All of the sudden someone decided they would throw an uncaught exception? Certainly, there must be a reason behind it. I decided to look at the Java source code:

ConcurrentHashMap:

public V get(Object key) {

int hash = hash(key); // throws NullPointerException if key null

...


HashMap:

public V get(Object key) {

if (key == null)

return getForNullKey();

int hash = hash(key.hashCode());

....

It turns out it comes down to a small null check in one method and the same check missing in the other. The Sun Java developers might have had a good reason for this, but it misses the point. With OOP there is nothing more important then truth in advertising. When you claim one thing and do another that is far more dangerous then simply saying "Use at your own risk".

I find this is common in a large number of APIs and it really seems to show it's ugly head when those API's update. Sometimes this is because the developer updating the API makes some bad assumption about how people use it, sometimes its a technical restriction and sometimes it's just a mistake. What is really scary about this one is that it is a runtime exception. That evil type of exception that normally sneaks through (even with good unit tests) and then hits you in production. Users beware!

Sunday, November 30, 2008

Early Branching

Recently a coworker and I were looking at a versioning problem with some code that had been integrated into the current release branch (from some parallel branch) and we stopped and asked ourselves; "Why are these integ issues always so complicated, and why do we always hit them at the end of a release cycle?"

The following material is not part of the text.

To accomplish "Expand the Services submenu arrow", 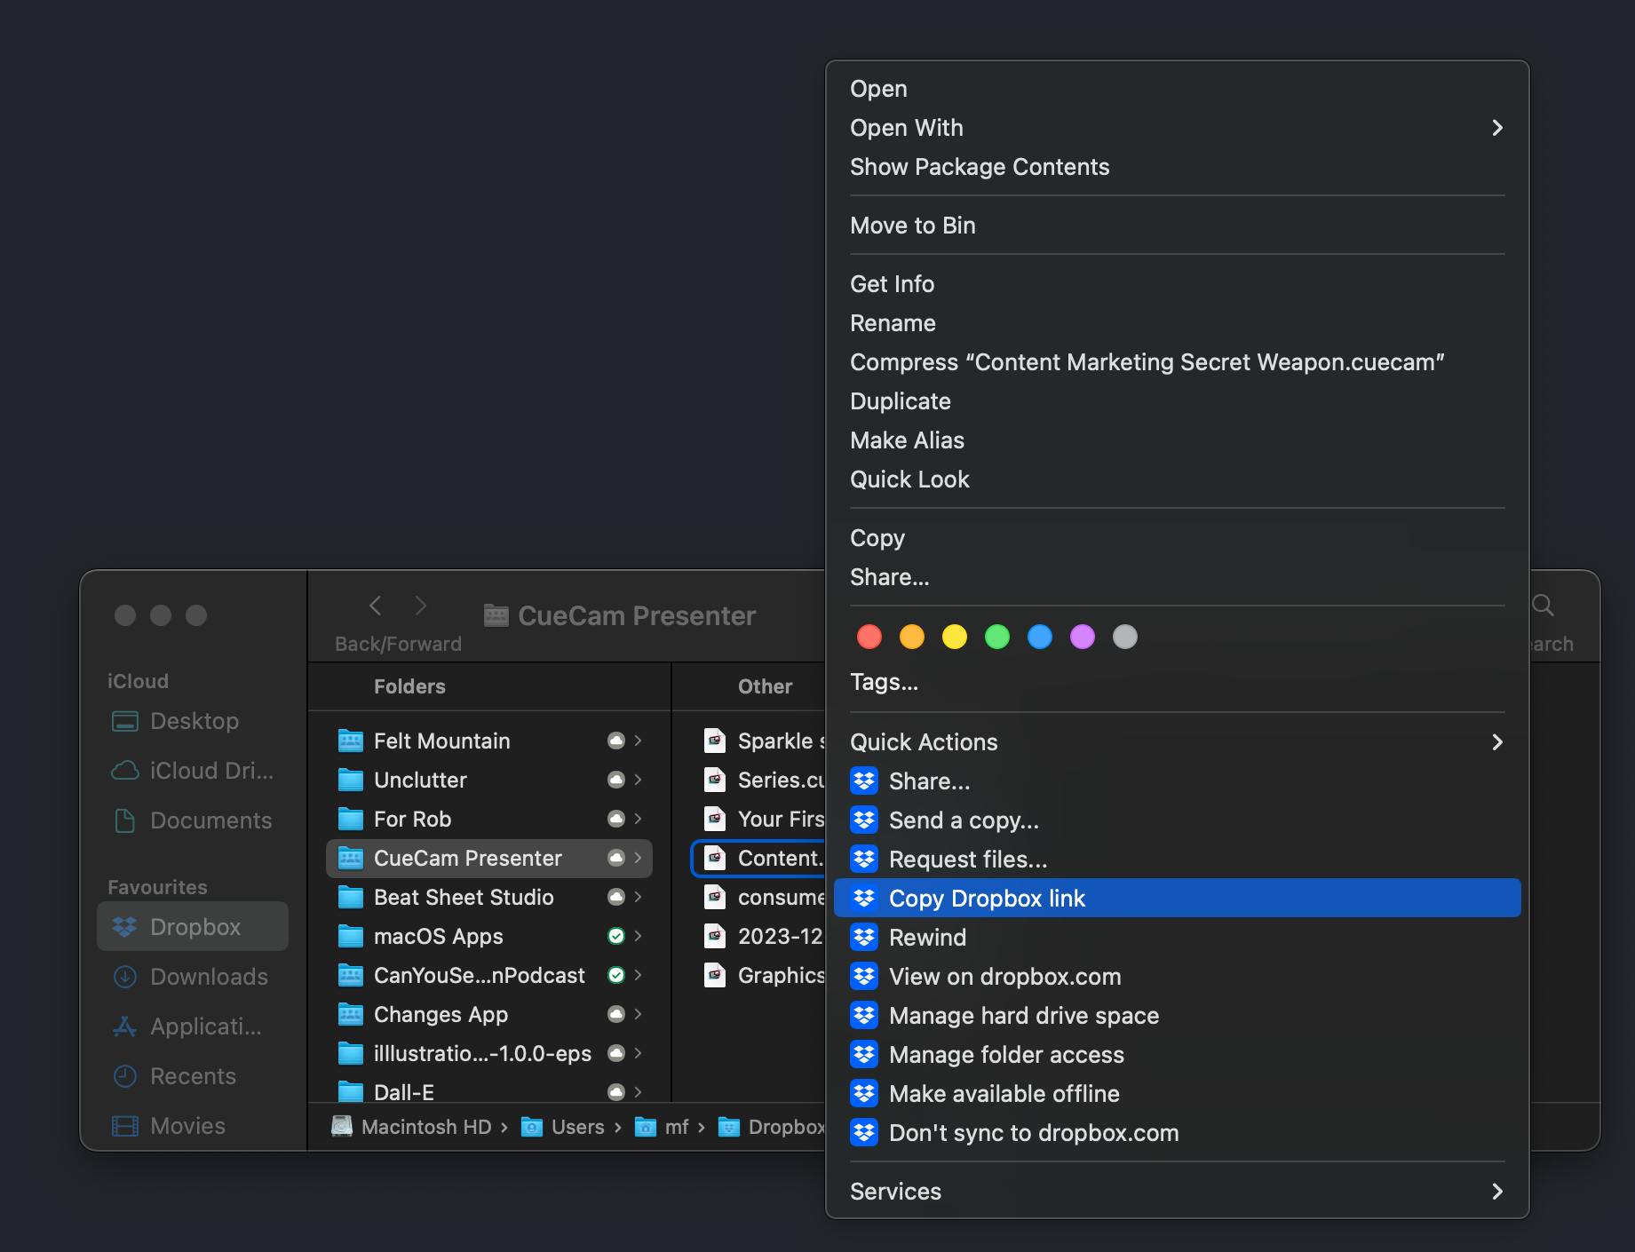I will pos(1497,1192).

I have had the fortunate experience to work for software companies where the build was a transparent luxury that developers knew almost nothing about (It just worked!), and companies where the build was some Machiavellian Rube Goldberg machine that worked if no one made any mistakes and sage was burned at the right hour on night before a release. The interesting thing is that despite the technologies or languages or platforms that the build system used the one thing that seemed to make the biggest difference was when the branches were cut.

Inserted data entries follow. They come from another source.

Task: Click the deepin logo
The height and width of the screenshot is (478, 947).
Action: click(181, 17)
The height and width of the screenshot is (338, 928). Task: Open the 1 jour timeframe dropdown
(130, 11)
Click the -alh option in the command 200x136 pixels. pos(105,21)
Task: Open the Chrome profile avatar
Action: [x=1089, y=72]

Of all the branching strategies I have come across the one that I've witnessed the greatest success with is early branching. Why does this seem to work better then late branching (or variants of merge/propagate early/often)? I think for a couple key reasons:
  1. Branching is done for clear and coherent reasons. As soon as a release is planned a branch is cut. It ties together clear release requirements to a physical code base from which those documents can be evaluated against at any given moment.
  2. It isolates potentially conflicting parallel work and helps to minimize developer collisions and build downtime
  3. Reduces concurrent branch explosion. (I have seen companies with 9-10 concurrent branches all hoping they can merge them together at the 11th hour and release)
  4. Potentially underestimated tasks (Hey we need to support a new platform!) are identified early and release plans (or requirements) can be adjusted accordingly.
While I think #1 is probably the one that gives developers and project managers the biggest benefit, #4 is where I've seen hours, days, even weeks of time saved. It is self evident that knowing potential problems early in a software cycle is better then late, but it is also surprising how often this is missed because no one foresaw any major problems. Developers are also human, and as opposed to strategies which are more laissez-faire in their version control restrictions (often relying on the wise developer to remember to do all right integing) this approach minimizes mistakes and is more forgiving when mistakes do happen. And if we have learned anything from books like Microserfs or Dreaming in Code, it's that software is hard enough without adding unforgiving process into the mix.